Exercise goal
Copy out the material below line for line, keeping every character and line break unchanged.

# Given information start

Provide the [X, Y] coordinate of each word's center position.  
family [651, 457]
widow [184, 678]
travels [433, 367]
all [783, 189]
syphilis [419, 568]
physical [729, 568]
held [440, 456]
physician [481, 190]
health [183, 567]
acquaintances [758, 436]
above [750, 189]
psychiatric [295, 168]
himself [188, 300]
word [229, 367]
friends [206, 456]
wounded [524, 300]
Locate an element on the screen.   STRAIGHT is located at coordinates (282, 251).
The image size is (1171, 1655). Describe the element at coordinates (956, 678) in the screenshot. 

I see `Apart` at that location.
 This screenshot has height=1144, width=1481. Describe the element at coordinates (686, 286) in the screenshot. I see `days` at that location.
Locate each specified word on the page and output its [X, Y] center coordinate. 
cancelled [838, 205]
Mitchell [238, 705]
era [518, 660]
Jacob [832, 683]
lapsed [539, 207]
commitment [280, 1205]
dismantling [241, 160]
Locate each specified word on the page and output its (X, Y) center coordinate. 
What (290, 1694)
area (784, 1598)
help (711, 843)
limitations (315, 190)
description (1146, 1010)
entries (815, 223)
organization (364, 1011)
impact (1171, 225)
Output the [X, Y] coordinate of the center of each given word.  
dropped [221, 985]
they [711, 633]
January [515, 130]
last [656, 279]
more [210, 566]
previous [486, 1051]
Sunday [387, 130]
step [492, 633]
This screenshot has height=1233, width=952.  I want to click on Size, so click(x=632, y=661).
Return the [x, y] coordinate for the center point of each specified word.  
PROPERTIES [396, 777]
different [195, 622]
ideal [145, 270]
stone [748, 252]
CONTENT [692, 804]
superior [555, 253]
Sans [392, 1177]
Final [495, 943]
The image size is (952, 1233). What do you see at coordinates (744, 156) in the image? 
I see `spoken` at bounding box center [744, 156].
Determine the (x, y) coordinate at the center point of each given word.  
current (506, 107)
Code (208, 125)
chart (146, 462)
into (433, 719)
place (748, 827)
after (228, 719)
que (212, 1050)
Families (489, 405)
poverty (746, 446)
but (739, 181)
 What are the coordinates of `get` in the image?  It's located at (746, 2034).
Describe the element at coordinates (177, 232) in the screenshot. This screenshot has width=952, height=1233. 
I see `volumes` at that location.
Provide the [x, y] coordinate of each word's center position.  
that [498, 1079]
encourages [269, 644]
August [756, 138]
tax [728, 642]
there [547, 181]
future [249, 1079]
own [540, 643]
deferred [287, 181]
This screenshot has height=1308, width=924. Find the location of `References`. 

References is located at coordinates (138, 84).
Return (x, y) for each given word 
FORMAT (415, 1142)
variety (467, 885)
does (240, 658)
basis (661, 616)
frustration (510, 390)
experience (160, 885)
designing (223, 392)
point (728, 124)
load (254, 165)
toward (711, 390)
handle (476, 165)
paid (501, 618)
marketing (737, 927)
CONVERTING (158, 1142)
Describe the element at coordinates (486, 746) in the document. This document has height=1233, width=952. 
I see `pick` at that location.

# Given information end

Correct response
Provide the [X, Y] coordinate of each word's center position.  
family [651, 457]
widow [184, 678]
travels [433, 367]
all [783, 189]
syphilis [419, 568]
physical [729, 568]
held [440, 456]
physician [481, 190]
health [183, 567]
acquaintances [758, 436]
above [750, 189]
psychiatric [295, 168]
himself [188, 300]
word [229, 367]
friends [206, 456]
wounded [524, 300]
Locate an element on the screen.   STRAIGHT is located at coordinates (282, 251).
The image size is (1171, 1655). Describe the element at coordinates (956, 678) in the screenshot. 

I see `Apart` at that location.
 This screenshot has height=1144, width=1481. Describe the element at coordinates (686, 286) in the screenshot. I see `days` at that location.
Locate each specified word on the page and output its [X, Y] center coordinate. 
cancelled [838, 205]
Mitchell [238, 705]
era [518, 660]
Jacob [832, 683]
lapsed [539, 207]
commitment [280, 1205]
dismantling [241, 160]
Locate each specified word on the page and output its (X, Y) center coordinate. 
What (290, 1694)
area (784, 1598)
help (711, 843)
limitations (315, 190)
description (1146, 1010)
entries (815, 223)
organization (364, 1011)
impact (1171, 225)
Output the [X, Y] coordinate of the center of each given word.  
dropped [221, 985]
they [711, 633]
January [515, 130]
last [656, 279]
more [210, 566]
previous [486, 1051]
Sunday [387, 130]
step [492, 633]
This screenshot has height=1233, width=952.  I want to click on Size, so click(x=632, y=661).
Return the [x, y] coordinate for the center point of each specified word.  
PROPERTIES [396, 777]
different [195, 622]
ideal [145, 270]
stone [748, 252]
CONTENT [692, 804]
superior [555, 253]
Sans [392, 1177]
Final [495, 943]
The image size is (952, 1233). What do you see at coordinates (744, 156) in the image? 
I see `spoken` at bounding box center [744, 156].
Determine the (x, y) coordinate at the center point of each given word.  
current (506, 107)
Code (208, 125)
chart (146, 462)
into (433, 719)
place (748, 827)
after (228, 719)
que (212, 1050)
Families (489, 405)
poverty (746, 446)
but (739, 181)
 What are the coordinates of `get` in the image?  It's located at (746, 2034).
Describe the element at coordinates (177, 232) in the screenshot. This screenshot has width=952, height=1233. 
I see `volumes` at that location.
Provide the [x, y] coordinate of each word's center position.  
that [498, 1079]
encourages [269, 644]
August [756, 138]
tax [728, 642]
there [547, 181]
future [249, 1079]
own [540, 643]
deferred [287, 181]
This screenshot has height=1308, width=924. Find the location of `References`. 

References is located at coordinates (138, 84).
Return (x, y) for each given word 
FORMAT (415, 1142)
variety (467, 885)
does (240, 658)
basis (661, 616)
frustration (510, 390)
experience (160, 885)
designing (223, 392)
point (728, 124)
load (254, 165)
toward (711, 390)
handle (476, 165)
paid (501, 618)
marketing (737, 927)
CONVERTING (158, 1142)
Describe the element at coordinates (486, 746) in the document. This document has height=1233, width=952. 
I see `pick` at that location.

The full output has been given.